(Dataset records)

———

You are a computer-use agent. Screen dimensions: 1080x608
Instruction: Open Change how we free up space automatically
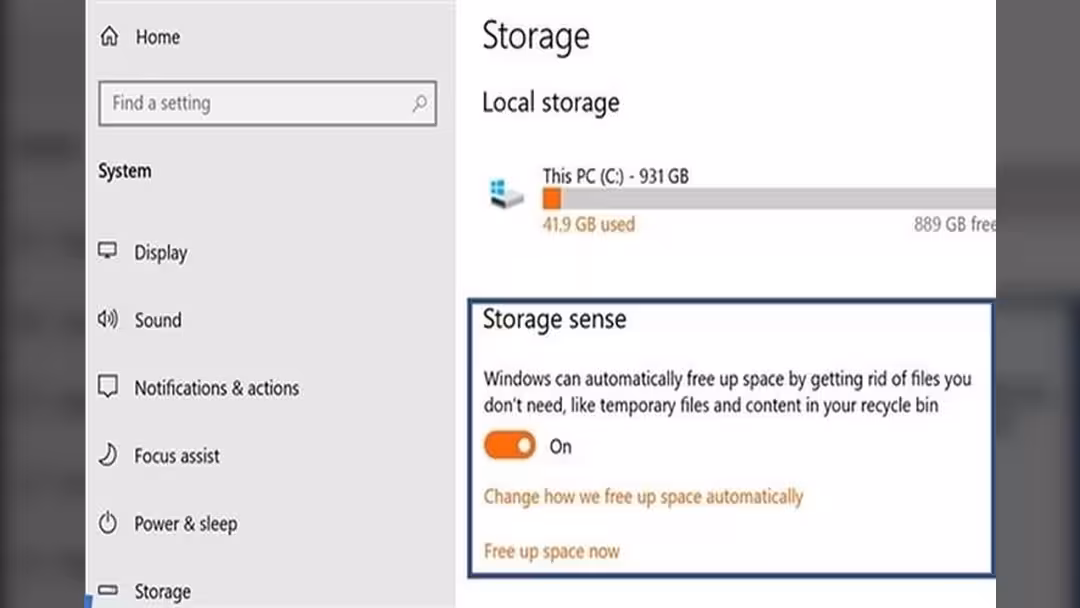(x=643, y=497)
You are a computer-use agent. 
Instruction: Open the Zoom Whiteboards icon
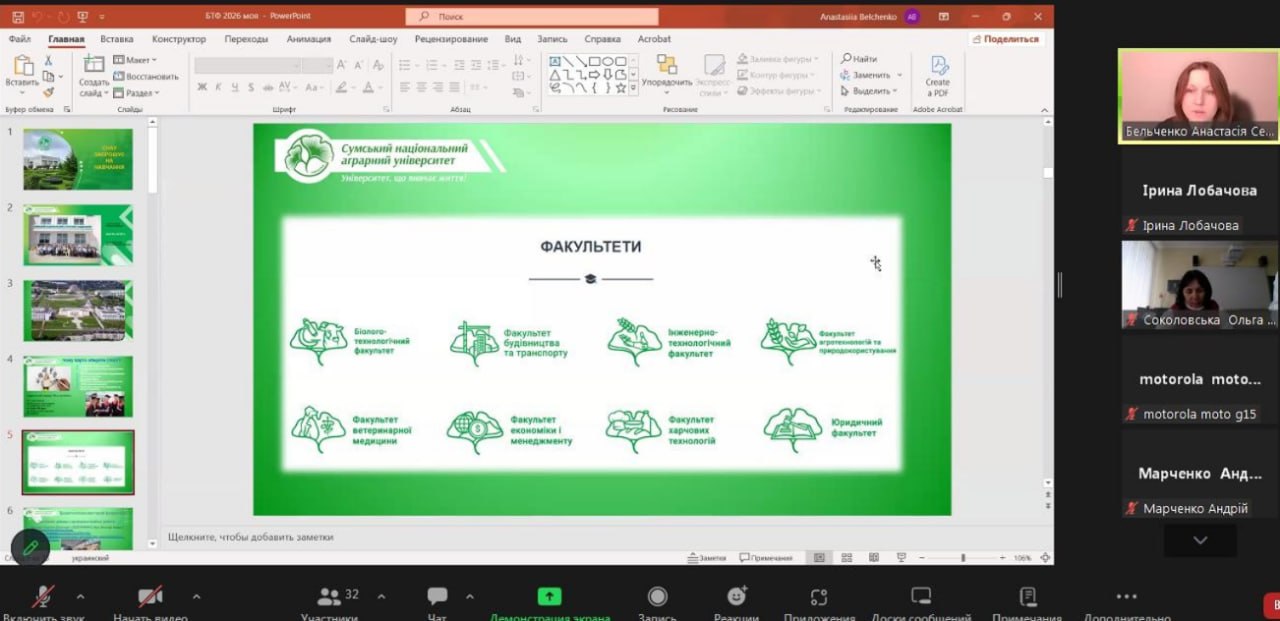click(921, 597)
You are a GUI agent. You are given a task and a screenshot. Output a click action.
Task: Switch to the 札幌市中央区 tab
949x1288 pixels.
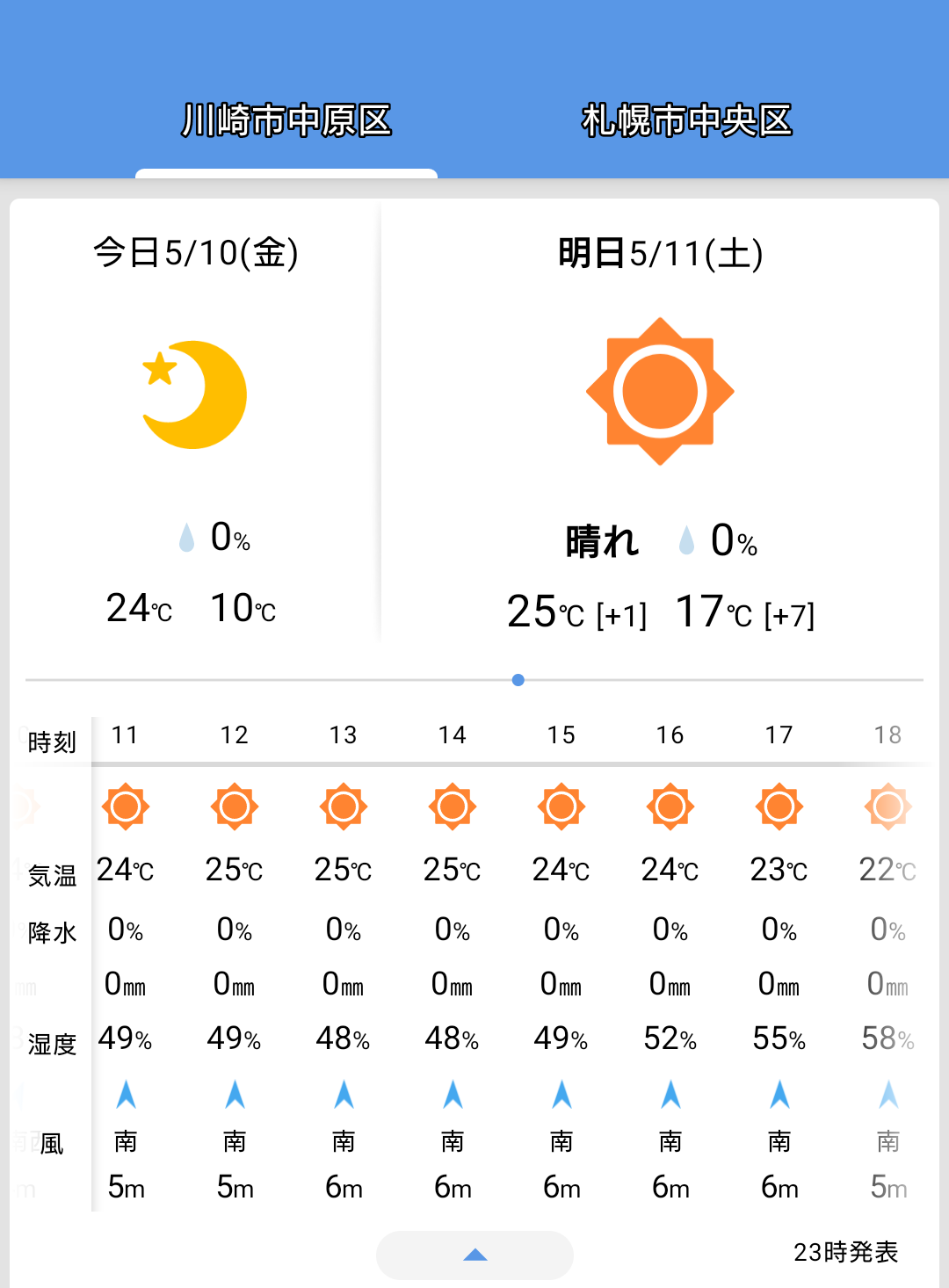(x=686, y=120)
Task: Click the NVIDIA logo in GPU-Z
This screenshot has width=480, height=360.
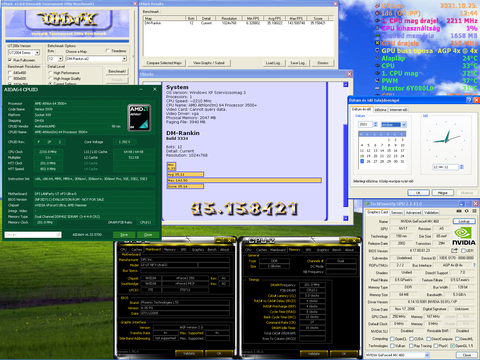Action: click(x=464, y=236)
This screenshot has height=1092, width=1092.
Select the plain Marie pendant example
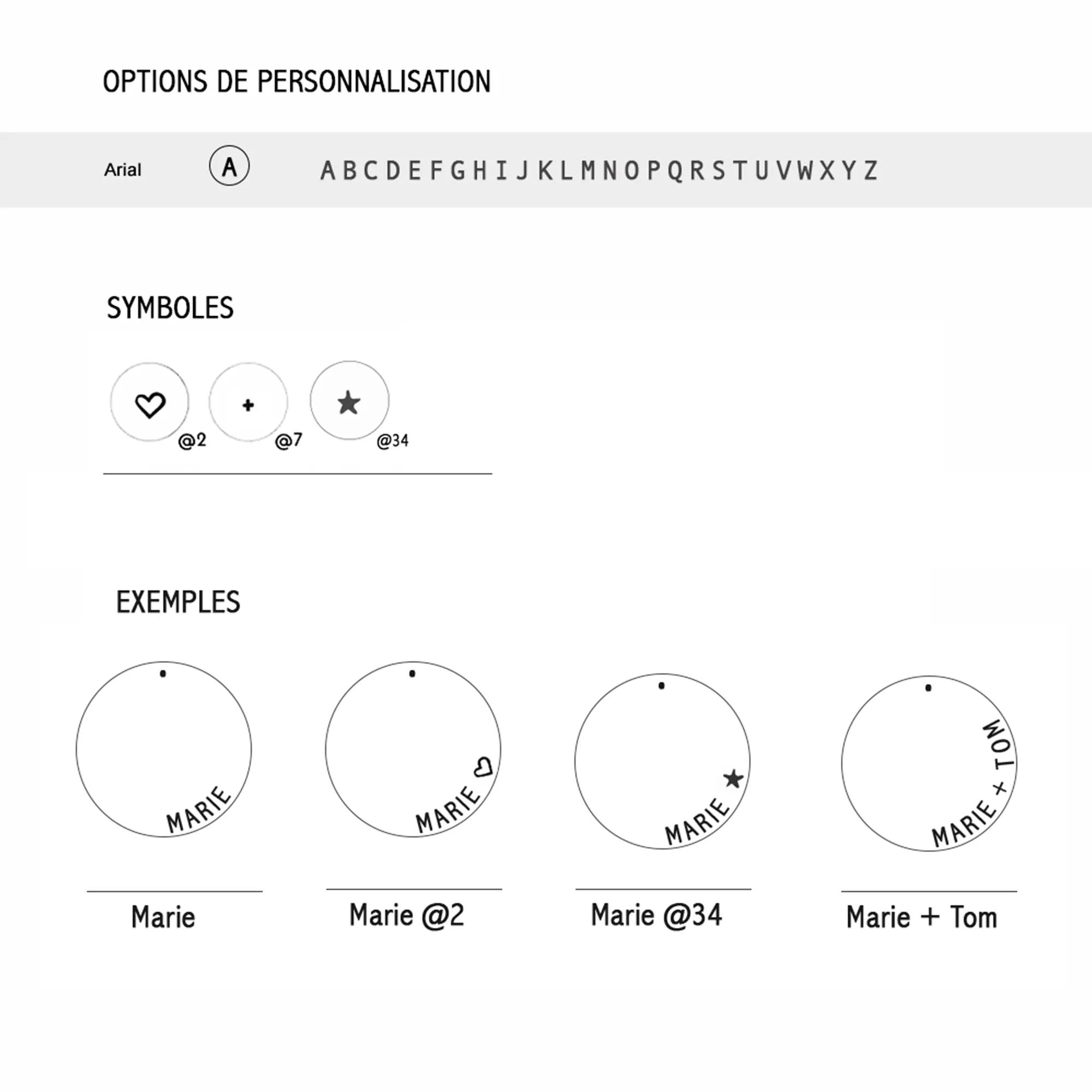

———

• PROMPT
Every line above with the string "agent" in it needs to be copied.

• SOLVED EXERCISE
You are a computer-use agent. Screen dimensions: 1080x608
You are a computer-use agent. 
You are a GUI agent. You are given a task and a screenshot. Output a click action.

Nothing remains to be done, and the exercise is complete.